Room at the Top (1959)

In this soul-ripping British drama, Laurence Harvey starts out standing tall in his ambition to make his way up from the working class to the posh life. He has the confidence of a guy who’s been around the block (WWII vet, former POW), but he’s also young enough that his future is wide open.

Harvey doesn’t have many connections. His parents pointlessly died in their home during the war. Now, he drifts freely. He’s the new guy in a city that seems to burst with opportunity. Nobody knows him. He can redefine himself. He thinks that he can be anything.

He’s also not intimidated by the wealthy. He lives in a cheap flat and has nothing but a few suits to his name, but he will flirt with a rich man’s girl right in front of that guy’s face, no hesitation.

In other words, he’s asking for trouble.

The setting: Post-war England. A country that’s still picking up the pieces. In some of the poor parts, piles of rubble remain where homes once stood, even years later.

However, the class divide continues to stand. No Luftwaffe bombers ever blew up that wall. Harvey can’t move a muscle without being reminded that he’s of low stock. His co-workers at his new office job remind him. The upper class trolls at the gate aggressively remind him when he attempts to hobnob among their kind as he pursues porcelain doll Heather Sears, the rich girl of his dreams. (Ambrosine Phillpots as the girl’s mother is particularly memorable and acidic. She’s one of those older ladies of wealth whose condescension is effortless. She will insult our protaganist for his status with the same ease in which she might say “The weather’s nice today”.)

Even his name–Joe Lampton–has no place among the upper crust. Joe Lampton sounds to these people like the guy who should be cleaning your fish, not courting your daughter.

There’s only one person in Lampton’s life who doesn’t treat him like he’s hopeless.

That’s Simone Signoret’s lovely Alice, a seasoned 40-something bohemian French actress. Alice is married to a rodent of a husband who takes care of her in exchange for feeling like he owns her. She sees right through Joe’s bullshit. She sees through him and everyone else. She’s Joe’s mentor and this film’s wisest voice. She and him start out as friends, but they eventually make the sign of the double-backed whale together and they fall in love, though neither one wants to admit it at first.

Meanwhile Joe still pursues the rich girl like an idiot. She represents everything that he came here for in the first place.

He carries on affairs with both women and you could criticize him for that–our hero does not always make the most wholesome choices–but in the world of this film it’s not simple insensitivity.
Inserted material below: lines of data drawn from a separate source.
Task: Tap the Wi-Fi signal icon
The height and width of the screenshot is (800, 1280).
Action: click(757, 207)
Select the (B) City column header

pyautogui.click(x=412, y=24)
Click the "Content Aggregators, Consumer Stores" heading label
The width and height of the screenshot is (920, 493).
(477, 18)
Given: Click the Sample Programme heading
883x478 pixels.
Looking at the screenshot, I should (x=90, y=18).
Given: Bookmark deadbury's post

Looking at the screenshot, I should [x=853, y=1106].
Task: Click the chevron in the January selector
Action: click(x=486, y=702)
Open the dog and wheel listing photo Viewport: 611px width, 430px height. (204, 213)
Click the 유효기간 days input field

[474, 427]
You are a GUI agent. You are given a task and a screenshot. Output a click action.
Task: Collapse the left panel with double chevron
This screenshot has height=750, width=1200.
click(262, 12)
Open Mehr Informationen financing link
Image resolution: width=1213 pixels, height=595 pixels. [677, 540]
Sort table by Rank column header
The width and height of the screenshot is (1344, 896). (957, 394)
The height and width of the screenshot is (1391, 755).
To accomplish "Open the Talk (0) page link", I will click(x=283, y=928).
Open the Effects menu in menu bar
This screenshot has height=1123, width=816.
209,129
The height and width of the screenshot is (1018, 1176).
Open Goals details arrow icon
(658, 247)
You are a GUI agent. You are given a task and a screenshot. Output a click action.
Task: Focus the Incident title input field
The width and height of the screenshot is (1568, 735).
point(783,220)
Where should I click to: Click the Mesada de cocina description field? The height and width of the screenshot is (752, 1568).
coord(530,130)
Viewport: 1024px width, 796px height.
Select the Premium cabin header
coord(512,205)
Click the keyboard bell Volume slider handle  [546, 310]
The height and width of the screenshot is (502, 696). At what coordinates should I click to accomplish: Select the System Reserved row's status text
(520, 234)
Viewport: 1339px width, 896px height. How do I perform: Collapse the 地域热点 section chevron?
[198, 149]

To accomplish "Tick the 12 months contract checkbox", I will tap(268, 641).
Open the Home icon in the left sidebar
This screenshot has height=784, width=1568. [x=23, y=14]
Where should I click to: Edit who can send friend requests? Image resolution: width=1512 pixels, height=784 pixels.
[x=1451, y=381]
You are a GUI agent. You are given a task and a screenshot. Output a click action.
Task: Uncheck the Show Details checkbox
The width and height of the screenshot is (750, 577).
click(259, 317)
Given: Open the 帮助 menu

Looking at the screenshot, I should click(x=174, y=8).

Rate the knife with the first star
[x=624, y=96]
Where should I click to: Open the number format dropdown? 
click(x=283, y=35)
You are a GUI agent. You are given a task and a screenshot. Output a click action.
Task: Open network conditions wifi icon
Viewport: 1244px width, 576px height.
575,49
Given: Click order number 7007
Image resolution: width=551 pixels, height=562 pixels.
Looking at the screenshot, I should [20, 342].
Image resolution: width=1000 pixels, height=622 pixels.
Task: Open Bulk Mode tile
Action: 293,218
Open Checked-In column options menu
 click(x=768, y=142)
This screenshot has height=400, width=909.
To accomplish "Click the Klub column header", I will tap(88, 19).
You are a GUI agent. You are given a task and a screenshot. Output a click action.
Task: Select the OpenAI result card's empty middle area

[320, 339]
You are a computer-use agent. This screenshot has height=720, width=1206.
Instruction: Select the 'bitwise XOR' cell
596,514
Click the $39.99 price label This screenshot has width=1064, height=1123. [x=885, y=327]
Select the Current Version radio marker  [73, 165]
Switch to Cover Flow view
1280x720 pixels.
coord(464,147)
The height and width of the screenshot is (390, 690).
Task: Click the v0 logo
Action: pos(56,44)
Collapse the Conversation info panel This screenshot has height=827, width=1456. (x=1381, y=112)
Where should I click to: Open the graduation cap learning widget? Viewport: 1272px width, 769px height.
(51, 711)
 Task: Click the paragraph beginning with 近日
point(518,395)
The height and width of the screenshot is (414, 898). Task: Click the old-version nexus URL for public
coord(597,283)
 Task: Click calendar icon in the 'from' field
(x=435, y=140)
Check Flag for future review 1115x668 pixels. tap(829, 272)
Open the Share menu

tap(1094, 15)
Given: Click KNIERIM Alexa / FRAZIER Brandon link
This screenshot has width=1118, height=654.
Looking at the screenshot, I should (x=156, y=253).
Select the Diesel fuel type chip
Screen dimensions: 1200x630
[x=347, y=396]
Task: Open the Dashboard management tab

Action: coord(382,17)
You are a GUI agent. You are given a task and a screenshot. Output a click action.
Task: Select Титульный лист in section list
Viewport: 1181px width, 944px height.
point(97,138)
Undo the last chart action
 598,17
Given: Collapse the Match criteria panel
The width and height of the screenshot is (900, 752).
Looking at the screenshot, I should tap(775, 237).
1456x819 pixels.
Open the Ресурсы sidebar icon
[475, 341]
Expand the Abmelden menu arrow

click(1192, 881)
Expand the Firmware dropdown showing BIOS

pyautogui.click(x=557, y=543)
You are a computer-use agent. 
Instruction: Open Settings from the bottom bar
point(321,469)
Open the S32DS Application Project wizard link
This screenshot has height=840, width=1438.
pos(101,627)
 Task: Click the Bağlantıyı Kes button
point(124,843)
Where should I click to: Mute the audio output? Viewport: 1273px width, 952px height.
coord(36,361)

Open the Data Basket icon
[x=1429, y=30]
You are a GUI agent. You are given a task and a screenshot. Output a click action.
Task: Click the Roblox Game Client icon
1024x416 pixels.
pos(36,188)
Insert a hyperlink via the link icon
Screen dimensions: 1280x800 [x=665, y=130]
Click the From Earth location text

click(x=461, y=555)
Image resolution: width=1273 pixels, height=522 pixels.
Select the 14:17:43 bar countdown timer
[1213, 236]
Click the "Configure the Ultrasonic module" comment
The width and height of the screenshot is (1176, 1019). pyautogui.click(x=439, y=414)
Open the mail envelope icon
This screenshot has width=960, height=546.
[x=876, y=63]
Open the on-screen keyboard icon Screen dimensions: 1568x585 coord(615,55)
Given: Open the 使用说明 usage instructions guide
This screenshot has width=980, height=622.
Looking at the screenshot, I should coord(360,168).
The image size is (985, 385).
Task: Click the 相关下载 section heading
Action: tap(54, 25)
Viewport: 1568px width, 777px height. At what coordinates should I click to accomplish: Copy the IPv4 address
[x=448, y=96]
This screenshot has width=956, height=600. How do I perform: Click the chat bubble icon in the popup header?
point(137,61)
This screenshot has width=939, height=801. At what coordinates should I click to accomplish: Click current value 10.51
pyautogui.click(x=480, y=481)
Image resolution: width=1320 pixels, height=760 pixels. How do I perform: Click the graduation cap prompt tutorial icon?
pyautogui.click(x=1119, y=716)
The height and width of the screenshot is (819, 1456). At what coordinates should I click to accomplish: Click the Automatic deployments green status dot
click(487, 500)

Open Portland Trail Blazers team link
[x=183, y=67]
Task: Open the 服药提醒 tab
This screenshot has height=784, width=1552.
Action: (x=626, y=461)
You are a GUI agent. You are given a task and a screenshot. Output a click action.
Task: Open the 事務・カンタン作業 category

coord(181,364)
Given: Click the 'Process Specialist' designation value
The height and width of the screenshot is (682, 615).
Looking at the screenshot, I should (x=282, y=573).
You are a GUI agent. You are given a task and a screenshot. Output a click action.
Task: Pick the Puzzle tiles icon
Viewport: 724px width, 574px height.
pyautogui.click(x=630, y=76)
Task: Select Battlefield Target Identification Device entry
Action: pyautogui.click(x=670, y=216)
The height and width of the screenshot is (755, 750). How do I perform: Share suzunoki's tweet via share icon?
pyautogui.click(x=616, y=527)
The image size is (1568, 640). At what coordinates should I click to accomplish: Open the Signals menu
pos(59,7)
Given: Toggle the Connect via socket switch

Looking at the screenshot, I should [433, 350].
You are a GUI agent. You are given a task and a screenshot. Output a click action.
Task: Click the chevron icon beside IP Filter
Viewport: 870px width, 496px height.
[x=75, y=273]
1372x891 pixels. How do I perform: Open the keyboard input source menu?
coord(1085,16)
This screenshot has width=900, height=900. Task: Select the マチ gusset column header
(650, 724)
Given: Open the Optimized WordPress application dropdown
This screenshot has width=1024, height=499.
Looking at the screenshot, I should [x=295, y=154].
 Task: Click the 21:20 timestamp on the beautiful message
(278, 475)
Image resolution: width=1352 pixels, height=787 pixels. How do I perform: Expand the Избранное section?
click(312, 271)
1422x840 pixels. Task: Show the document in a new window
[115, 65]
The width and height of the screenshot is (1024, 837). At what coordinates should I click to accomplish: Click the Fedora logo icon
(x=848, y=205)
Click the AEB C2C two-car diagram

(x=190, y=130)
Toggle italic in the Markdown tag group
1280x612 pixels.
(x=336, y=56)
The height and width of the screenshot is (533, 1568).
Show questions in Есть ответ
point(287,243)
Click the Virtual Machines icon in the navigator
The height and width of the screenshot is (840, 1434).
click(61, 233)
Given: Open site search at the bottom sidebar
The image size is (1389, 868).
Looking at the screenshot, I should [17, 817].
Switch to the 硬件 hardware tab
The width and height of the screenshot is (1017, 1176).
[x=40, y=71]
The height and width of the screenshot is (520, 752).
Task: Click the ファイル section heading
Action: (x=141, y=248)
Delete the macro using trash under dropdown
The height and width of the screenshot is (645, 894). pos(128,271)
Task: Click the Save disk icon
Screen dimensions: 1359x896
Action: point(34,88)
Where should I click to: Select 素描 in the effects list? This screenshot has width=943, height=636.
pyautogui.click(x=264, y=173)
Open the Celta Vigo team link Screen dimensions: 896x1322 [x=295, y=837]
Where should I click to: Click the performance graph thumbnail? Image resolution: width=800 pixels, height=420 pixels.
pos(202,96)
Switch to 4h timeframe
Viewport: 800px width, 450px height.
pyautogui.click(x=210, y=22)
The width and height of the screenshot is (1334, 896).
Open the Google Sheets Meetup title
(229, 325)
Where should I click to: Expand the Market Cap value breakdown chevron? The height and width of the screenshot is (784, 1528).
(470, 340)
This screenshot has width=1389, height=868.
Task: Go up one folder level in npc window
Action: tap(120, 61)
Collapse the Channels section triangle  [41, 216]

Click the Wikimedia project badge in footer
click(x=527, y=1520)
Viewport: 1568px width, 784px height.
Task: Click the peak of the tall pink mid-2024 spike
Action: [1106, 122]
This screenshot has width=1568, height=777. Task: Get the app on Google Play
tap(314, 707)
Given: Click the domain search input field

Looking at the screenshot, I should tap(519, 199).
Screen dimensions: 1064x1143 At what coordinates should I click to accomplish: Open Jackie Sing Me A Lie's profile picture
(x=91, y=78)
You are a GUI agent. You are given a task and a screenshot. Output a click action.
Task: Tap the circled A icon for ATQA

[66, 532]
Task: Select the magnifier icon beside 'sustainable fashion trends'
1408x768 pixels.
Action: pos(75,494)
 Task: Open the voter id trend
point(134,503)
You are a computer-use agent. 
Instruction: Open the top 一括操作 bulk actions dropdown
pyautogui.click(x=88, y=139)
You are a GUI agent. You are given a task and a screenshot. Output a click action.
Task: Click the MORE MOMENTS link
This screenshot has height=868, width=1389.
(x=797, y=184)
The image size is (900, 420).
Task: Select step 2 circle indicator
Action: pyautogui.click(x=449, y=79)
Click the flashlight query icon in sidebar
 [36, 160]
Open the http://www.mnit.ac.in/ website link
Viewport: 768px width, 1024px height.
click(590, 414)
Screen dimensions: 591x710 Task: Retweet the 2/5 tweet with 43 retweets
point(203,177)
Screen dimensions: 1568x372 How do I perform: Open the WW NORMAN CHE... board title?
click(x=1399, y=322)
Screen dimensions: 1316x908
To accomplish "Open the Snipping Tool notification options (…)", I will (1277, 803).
Joe is incomplete. He thinks that knows what he wants, but then this other path reveals itself. It’s inticing and beautiful. It’s the one place in which he deals with a truly open-hearted person.

But Joe isn’t a maverick in that way. He’s not a bohemian. When he takes part in community theater (a popular pasttime in England in the 1950s, I guess) he falls flat on his face. It’s not his world. He doesn’t have the imagination to stray far from his goals. He doesn’t have the vision to see that his dream life is also as empty as anything he’s ever known. He plays games until life sets a horrible trap for him.

Joe doesn’t know shit, but this film intends to teach him. Director Jack Clayton, in his debut feature, goes to town on him–and us–with no mercy. Clayton is a keen observer. His eye is tasteful and tells the story with clean lines and crystal clarity. Every moment of scandalous implication lands just right. Without any overselling, we always know exactly what everyone’s talking about as they speak with 1959 discretion about matters of sex.

When Clayton hangs back with a master shot (which he often does), he doesn’t let anyone get away with anything. His frames can be subtle warzones in which several different faces have a different reaction to the same thing.

I watched this twice in one night and it was even better the second time. There’s lots of delicious foreshadowing early on and the whole film acquires new dimension when you go into into knowing that you’re watching a tragedy unfold.